« Je n’avais jamais fait de kayak, c’est trop bien ! Je vais revenir tous les jours », s’exclame Soulaimana, 14 ans. Quelques jours plus tôt, d’autres jeunes de M’Tsangamouji étaient partis à Bouéni découvrir l’artisanat. La veille, c’était une sortie en mer.

Depuis le 7 juillet, les journées se suivent mais ne se ressemblent pas. Sur le sable, les jeunes se retrouvent autour du filet de volley ou des cages de football. Un peu plus loin, d’autres participent à un atelier artistique. Jusqu’au 20 août, l’association Jardin fait des vacances un moment de découverte, avec ses « quartiers d’été ».
L’objectif est d’abord d’occuper les jeunes, mais pas seulement. « On parle souvent des jeunes de manière négative, mais c’est aussi parce qu’ils ne se sentent pas mis en valeur. Notre travail, c’est d’aller vers eux, de les accompagner et de leur donner confiance », explique Moussa Nassim, fondateur de l’association.
« Les vacances du bénévolat »
Derrière cette programmation, une vingtaine de bénévoles se relaient. Créée en 2015 avec le soutien de la commune, l’association suit les familles toute l’année, notamment à travers l’accompagnement scolaire et des actions autour de la parentalité.
Pendant les vacances, de nouveaux bénévoles viennent prêter main-forte. À 19 ans, Issouf fait partie de ceux qui ont rejoint l’équipe. « Je suis trop contente, ça me permet de rencontrer du monde et de m’occuper, ça fait du bien », raconte-t-elle. Pour elle, l’engagement associatif est aussi une manière de rompre avec l’isolement. « Ce sont un peu les vacances du bénévolat », sourit Moussa Nassim.
Lui-même dit avoir grandi grâce au milieu associatif : « J’ai été capitaine, entraîneur de volley-ball. On m’a confié des responsabilités et ça m’a énormément aidé. Je crois beaucoup à ça ».
La découverte de nouvelles activités

Pour les familles, ces journées offrent aussi une respiration pendant les vacances. « Le grand fléau aujourd’hui, ce sont les écrans. Grâce aux « quartiers d’été », les enfants sortent, rencontrent d’autres jeunes et découvrent de nouvelles activités. Ce sont des occupations dont on avait besoin », témoigne la présidente de l’association des parents d’élèves du collège.

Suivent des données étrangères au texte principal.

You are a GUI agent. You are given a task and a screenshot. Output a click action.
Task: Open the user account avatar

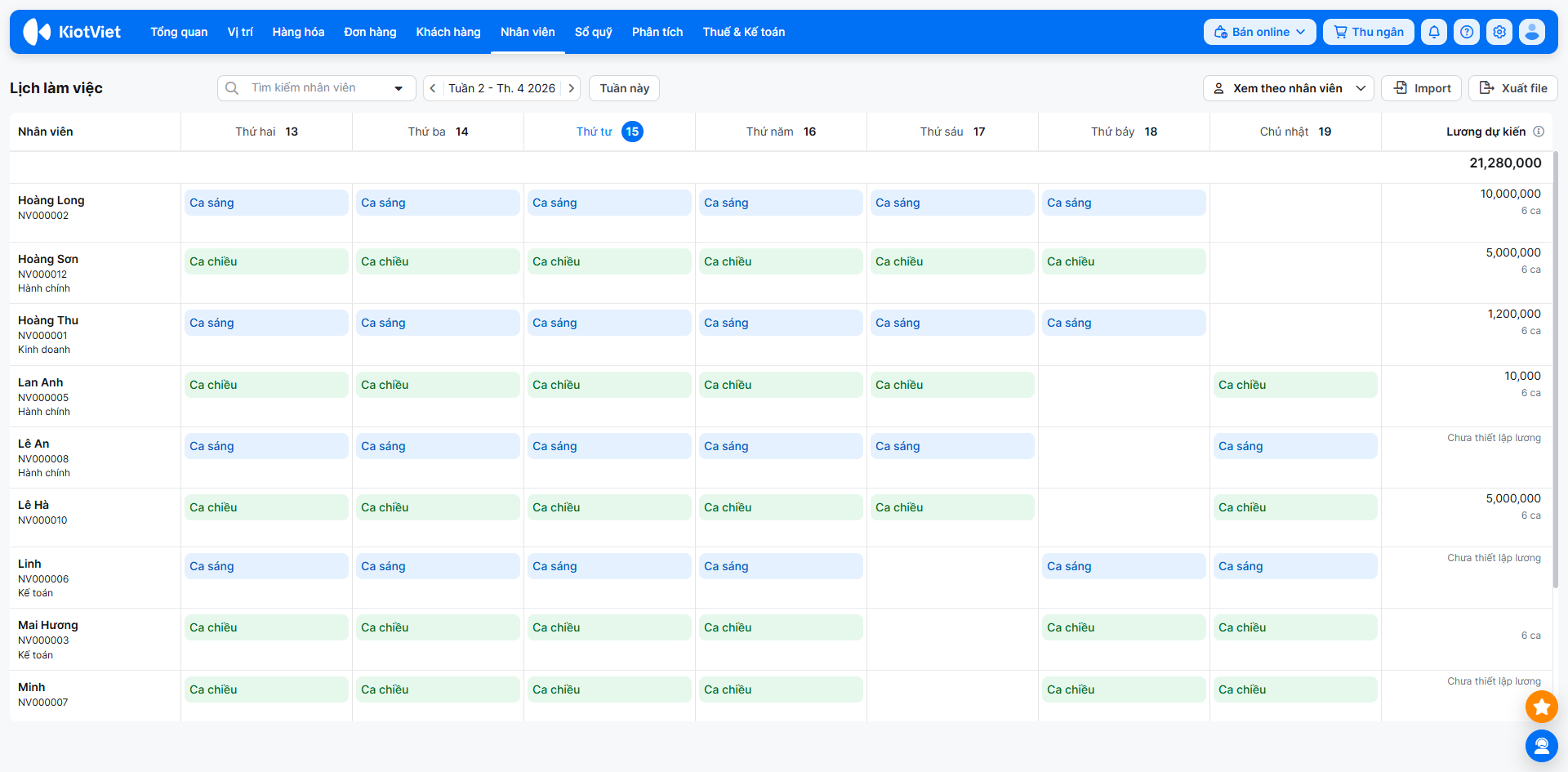1532,32
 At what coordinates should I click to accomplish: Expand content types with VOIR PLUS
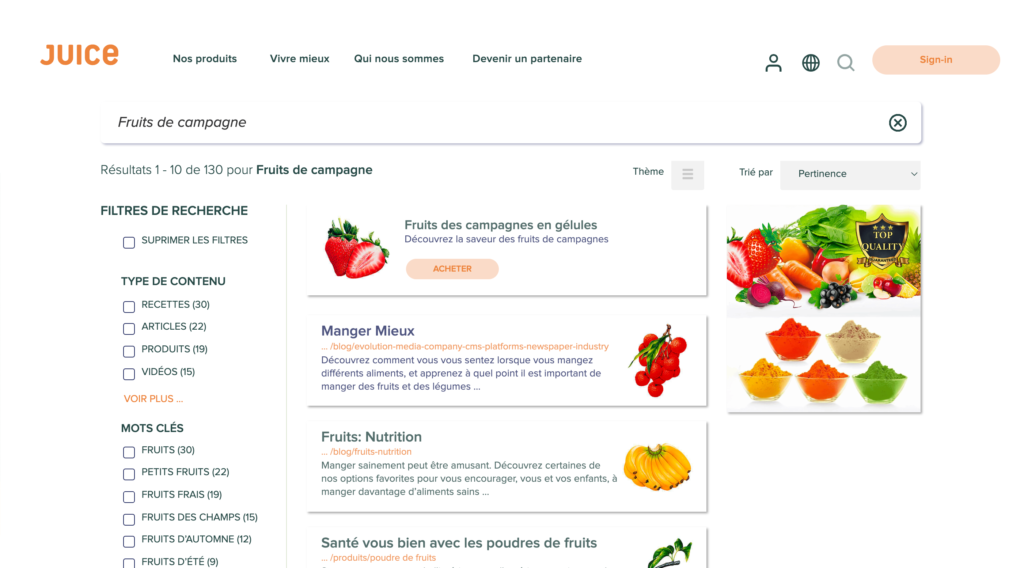pos(153,399)
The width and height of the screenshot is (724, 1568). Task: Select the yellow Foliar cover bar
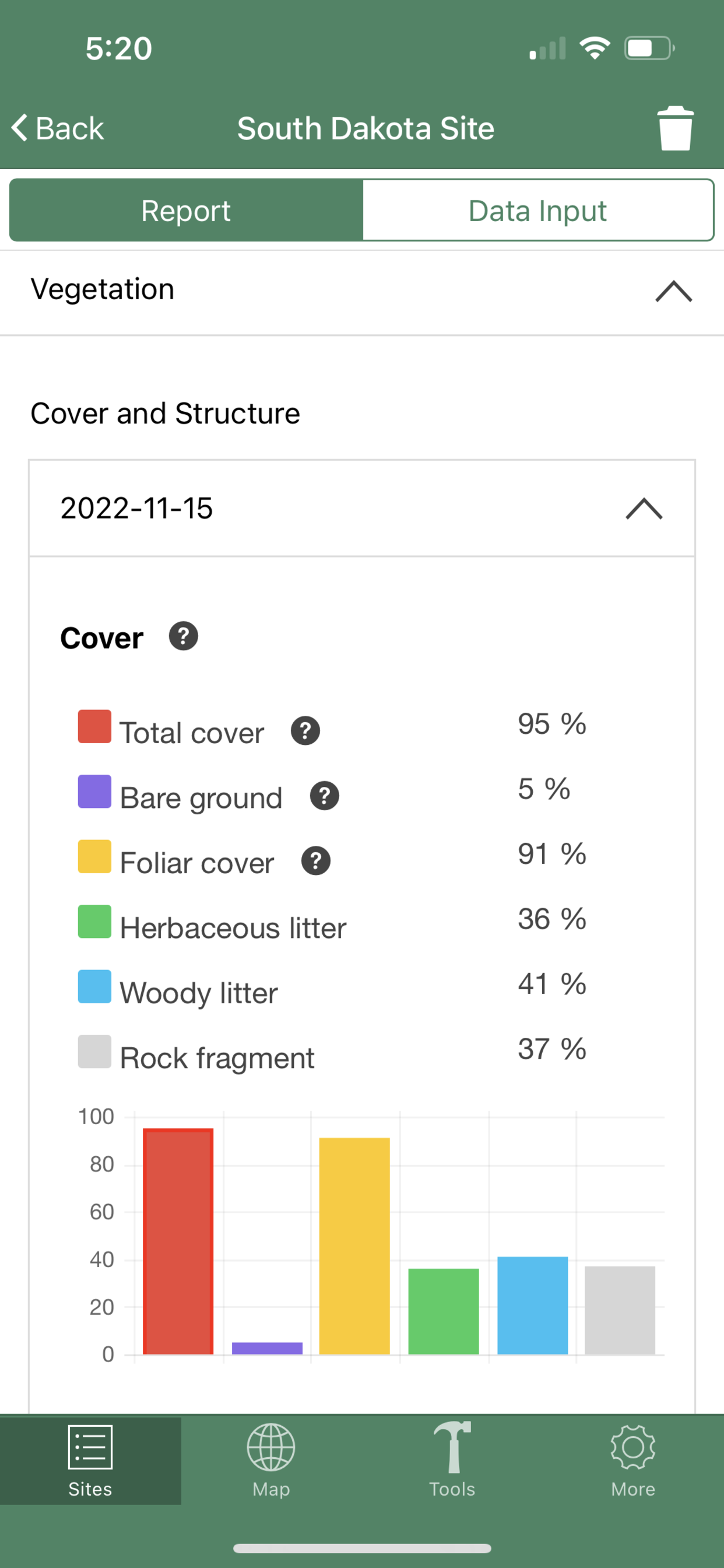pyautogui.click(x=354, y=1246)
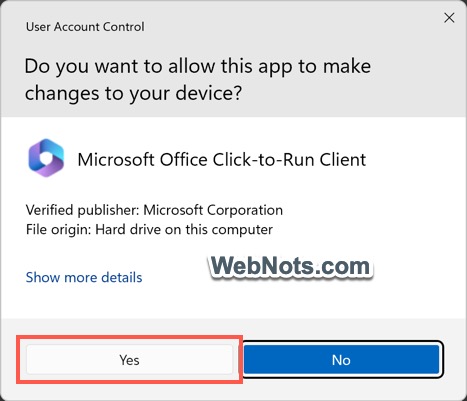Click the Microsoft Office logo icon

pos(46,158)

La commune voit elle aussi dans l’association un relais important auprès de la jeunesse. Elle lui verse chaque année une subvention de 5.000 euros et met du matériel à sa disposition. « Nous n’avons pas d’animateurs municipaux. L’association est un complément indispensable à nos services et c’est un souffle d’air frais pour nous », souligne Faidine Combo, adjoint au maire chargé des Affaires scolaires et de la réussite éducative.

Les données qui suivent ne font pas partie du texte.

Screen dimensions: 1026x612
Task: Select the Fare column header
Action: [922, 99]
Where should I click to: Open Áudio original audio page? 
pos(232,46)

La visite du préfet de Mayotte, Frédéric Poisot, accompagné de plusieurs partenaires institutionnels, est venue mettre en lumière ce travail. « C’est une récompense pour tout ce que vous faites depuis 2015 », a déclaré Faidine Combo.
Donner une place aux jeunes

Le préfet a notamment salué la place accordée aux jeunes au sein de l’association. Certains participent dès 16 ou 17 ans à son conseil d’administration, une manière de les faire passer du statut de bénéficiaires à celui d’acteurs de la structure.
« Il faut offrir aux jeunes la possibilité de se dépenser et d’apprendre pour éviter de tomber dans des comportements qu’on ne souhaite pas voir. Tout le travail qui est fait ici permet de les réduire », a insisté le préfet, promettant de continuer à soutenir l’association.
Car les « quartiers d’été » ne s’arrêtent pas au sport et aux loisirs. Tout au long de l’année, l’association Jardin mène aussi des actions de sensibilisation à la préservation de l’eau, des rivières et aux écogestes dans les écoles. « On essaie de participer au développement de notre île », résume Moussa Nassim.